Surface
The surface tab gives more information about the Target of Evaluation (ToE). This ToE is the result of repositories, environments, ports and languages specified in the scope roots section.
There are four sections in Surface: Lines referring to the Git Roots repositories, Inputs representing the environments to test, such as URLs/IPs, Ports mean the ports of your IP address and Languages identify the different languages used in your code.
Lines
It shows us the internal content of the repositories registered in Git Roots, visualizing its roots and the filenames that compose them, being the ToE that the Hackers will validate.
This section shows a table providing the following information:
- Root: Name of the root or repository that was specified in Git Roots.
- Filename: Path of files that compose the root.
- LOC (Lines of Code): How many lines of code does this file have in total.
- Status: If the file is vulnerable.
- Modified date: The last time the file was modified.
- Last commit: The last commit was identified in the file.
- Last author: The last author who modified the file.
- Seen at: The date the file was added.
- Priority (IA/ML): It gives a score if that file possibly has a vulnerability. This is done by AI (Artificial Intelligence).
- Be present: The file or document is present in the repository.
Filters in Lines section
We have several filters in the Lines section, helping us find information quickly and safely. By clicking on the Filters button, you can access them.
Inputs
It shows us the environments to test specified in the Scope section in Environment URLs/IP, giving us the entry points that the Hackers will validate.
This section shows a table providing the following information:
- Root: Name of the root or repository specified in Environment URLs.
- Component: The URLs/IPs that this environment has.
- Entry point: Specific Input in the component that will be tested by the Hacker.
- Status: If the component is vulnerable.
- Seen at: The date the component was added.
- Be present: If the component is present in the Root.
Filters in Inputs section
We have several filters options in the Inputs section. By clicking on the Filters button, you will have access to that options filtering the information of your interest.
Ports
You can find Ports in the third tab in the Surface section. There you see the ports of your IP address, so this section will have content if your group's service is black.

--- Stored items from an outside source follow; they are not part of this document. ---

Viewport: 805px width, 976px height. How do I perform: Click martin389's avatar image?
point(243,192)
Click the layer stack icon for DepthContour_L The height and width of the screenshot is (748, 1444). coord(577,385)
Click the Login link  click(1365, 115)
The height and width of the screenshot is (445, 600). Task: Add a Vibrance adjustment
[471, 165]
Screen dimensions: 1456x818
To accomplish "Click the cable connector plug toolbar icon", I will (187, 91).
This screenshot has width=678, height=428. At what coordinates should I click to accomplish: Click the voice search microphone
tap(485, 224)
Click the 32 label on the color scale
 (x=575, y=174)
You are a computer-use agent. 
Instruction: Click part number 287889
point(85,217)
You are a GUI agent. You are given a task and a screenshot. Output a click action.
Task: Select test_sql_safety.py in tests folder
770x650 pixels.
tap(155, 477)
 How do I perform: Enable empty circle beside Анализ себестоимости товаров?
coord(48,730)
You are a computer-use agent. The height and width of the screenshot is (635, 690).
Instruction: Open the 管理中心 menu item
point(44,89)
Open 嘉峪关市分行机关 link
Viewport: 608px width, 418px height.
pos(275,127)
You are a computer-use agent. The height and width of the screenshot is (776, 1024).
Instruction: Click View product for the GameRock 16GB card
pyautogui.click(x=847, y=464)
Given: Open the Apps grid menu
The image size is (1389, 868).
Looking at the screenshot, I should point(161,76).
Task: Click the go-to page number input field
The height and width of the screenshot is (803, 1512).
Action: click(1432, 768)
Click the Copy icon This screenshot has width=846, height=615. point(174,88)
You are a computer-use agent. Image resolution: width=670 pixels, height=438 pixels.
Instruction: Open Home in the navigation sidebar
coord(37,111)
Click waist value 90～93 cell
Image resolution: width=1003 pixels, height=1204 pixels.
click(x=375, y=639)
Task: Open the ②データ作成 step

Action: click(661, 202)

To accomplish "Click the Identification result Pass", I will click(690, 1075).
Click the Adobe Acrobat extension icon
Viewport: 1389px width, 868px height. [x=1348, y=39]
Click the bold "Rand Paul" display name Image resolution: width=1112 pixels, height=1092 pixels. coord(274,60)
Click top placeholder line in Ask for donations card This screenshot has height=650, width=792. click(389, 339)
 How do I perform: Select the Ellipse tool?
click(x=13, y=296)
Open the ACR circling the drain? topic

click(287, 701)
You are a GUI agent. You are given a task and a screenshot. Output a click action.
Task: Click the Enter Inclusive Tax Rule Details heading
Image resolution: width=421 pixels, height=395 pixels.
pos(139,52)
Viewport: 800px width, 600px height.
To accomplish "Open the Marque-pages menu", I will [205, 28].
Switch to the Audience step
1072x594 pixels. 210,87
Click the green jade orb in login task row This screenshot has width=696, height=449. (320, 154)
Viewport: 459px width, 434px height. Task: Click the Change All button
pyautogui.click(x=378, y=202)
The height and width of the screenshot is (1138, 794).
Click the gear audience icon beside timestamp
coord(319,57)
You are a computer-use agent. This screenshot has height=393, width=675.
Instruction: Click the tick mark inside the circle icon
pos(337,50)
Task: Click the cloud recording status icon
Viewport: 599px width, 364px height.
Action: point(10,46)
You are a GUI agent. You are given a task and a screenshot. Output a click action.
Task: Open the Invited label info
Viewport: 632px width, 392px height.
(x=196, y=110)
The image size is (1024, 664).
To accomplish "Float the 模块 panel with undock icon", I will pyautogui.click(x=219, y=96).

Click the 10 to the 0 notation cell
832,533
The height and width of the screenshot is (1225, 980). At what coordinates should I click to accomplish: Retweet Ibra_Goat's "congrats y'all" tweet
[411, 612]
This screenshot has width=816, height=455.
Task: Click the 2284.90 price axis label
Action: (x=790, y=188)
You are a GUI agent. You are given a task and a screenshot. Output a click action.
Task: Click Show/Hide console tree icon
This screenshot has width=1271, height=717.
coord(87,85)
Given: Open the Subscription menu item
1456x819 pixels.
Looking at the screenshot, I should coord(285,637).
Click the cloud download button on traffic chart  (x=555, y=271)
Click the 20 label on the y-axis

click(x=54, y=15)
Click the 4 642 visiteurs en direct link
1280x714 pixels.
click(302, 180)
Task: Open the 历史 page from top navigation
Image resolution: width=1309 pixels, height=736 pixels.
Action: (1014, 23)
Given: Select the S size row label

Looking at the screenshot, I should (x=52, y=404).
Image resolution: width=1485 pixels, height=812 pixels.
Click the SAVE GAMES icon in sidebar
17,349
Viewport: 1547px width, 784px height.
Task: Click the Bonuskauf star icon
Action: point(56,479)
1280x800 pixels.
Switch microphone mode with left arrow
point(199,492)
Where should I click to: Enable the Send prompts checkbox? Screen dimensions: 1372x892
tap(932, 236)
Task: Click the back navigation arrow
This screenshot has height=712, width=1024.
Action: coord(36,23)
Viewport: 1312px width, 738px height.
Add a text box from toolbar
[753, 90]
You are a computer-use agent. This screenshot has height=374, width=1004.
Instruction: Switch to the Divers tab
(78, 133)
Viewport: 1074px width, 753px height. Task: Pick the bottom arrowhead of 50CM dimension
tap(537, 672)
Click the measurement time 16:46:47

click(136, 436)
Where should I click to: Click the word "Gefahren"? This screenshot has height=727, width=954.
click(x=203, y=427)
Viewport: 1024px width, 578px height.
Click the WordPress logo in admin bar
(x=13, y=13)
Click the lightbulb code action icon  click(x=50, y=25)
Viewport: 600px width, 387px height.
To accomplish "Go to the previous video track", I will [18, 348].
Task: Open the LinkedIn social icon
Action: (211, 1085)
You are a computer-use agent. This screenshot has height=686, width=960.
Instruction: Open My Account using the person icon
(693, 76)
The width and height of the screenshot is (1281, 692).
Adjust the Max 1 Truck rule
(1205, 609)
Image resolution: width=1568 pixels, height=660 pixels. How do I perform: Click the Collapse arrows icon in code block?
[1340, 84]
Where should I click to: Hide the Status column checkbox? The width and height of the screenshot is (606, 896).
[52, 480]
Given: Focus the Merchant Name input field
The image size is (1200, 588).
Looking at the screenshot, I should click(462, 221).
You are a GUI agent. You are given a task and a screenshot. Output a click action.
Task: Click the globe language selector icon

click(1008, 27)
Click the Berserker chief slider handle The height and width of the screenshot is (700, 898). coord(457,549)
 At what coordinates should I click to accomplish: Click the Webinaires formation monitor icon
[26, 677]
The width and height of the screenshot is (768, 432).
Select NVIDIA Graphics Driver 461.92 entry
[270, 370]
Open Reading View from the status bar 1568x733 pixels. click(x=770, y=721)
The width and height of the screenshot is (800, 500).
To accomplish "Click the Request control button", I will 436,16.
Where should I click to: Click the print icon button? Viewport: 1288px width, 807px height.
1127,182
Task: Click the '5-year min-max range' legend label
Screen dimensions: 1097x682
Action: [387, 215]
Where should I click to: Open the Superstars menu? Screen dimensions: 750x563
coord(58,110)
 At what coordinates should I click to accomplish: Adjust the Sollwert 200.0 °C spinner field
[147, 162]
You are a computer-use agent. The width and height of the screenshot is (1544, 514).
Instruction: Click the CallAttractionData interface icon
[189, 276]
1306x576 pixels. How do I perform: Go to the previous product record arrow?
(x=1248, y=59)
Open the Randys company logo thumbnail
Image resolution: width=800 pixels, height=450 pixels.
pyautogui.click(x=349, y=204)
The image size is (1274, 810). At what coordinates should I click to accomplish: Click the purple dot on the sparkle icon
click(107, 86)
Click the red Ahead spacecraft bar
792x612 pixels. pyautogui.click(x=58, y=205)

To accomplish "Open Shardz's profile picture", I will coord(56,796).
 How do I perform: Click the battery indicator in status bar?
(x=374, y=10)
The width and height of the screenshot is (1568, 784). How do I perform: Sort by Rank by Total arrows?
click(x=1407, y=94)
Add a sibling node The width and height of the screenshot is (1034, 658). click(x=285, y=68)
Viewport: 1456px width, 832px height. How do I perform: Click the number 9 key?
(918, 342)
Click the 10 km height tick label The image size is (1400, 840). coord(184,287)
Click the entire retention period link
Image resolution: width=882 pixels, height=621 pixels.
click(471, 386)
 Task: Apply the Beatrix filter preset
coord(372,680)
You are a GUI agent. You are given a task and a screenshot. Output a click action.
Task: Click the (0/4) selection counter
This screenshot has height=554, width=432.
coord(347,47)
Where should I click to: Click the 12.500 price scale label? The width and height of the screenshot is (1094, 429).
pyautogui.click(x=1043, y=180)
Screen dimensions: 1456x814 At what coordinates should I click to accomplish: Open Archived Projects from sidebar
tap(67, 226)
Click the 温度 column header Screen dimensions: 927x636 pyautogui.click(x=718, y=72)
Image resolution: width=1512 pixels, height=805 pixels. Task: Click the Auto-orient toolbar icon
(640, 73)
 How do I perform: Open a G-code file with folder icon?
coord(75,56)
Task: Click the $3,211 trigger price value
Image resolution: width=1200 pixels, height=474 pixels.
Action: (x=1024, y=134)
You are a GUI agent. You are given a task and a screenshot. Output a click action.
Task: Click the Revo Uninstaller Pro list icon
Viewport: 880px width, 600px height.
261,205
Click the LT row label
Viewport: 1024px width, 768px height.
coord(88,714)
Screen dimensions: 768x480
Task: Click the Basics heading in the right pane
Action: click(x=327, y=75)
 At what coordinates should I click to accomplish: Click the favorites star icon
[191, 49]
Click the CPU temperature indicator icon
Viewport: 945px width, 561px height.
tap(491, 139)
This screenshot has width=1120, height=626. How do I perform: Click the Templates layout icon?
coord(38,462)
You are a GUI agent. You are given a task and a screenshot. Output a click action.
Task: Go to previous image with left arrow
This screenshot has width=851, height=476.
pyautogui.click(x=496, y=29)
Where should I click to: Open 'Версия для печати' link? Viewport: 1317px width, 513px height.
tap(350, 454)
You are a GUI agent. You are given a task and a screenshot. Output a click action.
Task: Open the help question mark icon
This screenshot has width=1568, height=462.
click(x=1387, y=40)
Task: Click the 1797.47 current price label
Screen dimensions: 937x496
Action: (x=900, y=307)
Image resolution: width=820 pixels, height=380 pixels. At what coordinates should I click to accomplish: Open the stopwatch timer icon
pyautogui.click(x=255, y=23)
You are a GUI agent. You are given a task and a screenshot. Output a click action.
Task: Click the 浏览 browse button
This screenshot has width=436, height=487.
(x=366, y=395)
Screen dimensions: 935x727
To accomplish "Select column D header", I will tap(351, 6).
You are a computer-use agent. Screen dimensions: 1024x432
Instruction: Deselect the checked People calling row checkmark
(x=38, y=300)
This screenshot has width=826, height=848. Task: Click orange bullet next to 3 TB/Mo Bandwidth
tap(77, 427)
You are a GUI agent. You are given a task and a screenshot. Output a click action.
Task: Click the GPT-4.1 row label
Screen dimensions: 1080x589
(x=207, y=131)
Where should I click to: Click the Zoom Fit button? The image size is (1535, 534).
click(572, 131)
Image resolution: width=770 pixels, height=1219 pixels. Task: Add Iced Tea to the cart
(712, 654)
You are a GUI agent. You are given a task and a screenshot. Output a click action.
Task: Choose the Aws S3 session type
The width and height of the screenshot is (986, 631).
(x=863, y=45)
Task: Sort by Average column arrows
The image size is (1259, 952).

This section shows these items, providing the following information:
- Root: The nickname of the IP root.
- Address: The IP address.
- Port: The number of port that was validated.
- Status: The status of the port can be safe or vulnerable.
- Seen at: The date the port was added.
- Be present: If the IP address is present.
Filters in Ports section
You have six filters in the ports section, which help you search for information quickly and safely. You can access these by clicking on the filter icon at the top right next to the search bar.
Languages
Here you can see the languages used in your repositories.
This section shows a table providing the following information:
- Language: The specific type of language detected in your inputs.
- Lines of Code: Total lines of code detected by this language.
- Percentage: The percentage of its usability
Export button
You can download the information in the Lines and Inputs table by clicking on the export button, which will download a file with CSV (comma-separated values) extension. It contains the data that composes the tables of these two surface sections.
Columns filter
You can show or hide columns in the table by clicking on the Columns button and toggling the on/off button in front of each column name.